Старшая – кровь с молоком, уже начинающая перезревать, – всё кусала полные губы, комкала платок в сильных пальцах и поправляла ожерелье на мощной груди. Кирьяк откровенно пожирал её глазами. Средняя, наоборот, была худая, остроносая, заметно, что вредная – но с заманчивым обещанием во взгляде и в жестах.
Если б я не видел Марью – я бы ухлестнул за средней, Лукерьей; сказать по чести, предпочитаю худеньких. А крупных, наоборот, всегда побаивался. Может, оттого что сам не богатырь.

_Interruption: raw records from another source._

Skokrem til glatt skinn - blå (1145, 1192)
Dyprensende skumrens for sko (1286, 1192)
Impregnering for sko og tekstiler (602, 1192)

Обе сестры, понятно, друг дружку не слишком любили, но уважали: когда одна начинала говорить, вторая замолкала.
И обе были живые, прямые, ладные, с тугими длинными косами. Красиво одеты, брови и глаза чуть подведены углём: не девки, а дорогие подарки.
У обеих на поясах висели малые ножи с дорогими резными рукоятями – что, в общем, было не совсем обычно для молодых девок, но объяснимо для дочерей кузнеца.
От духоты обе взмокрели и ядрёно пахли.
С собой принесли угощение: краюху хлеба и мёда малый туесок. Митроха, седой вахлак, это дело тут же стал уминать, а мы с Кирьяком воздержались, чтоб выглядеть перед гостьями солидней и суровей.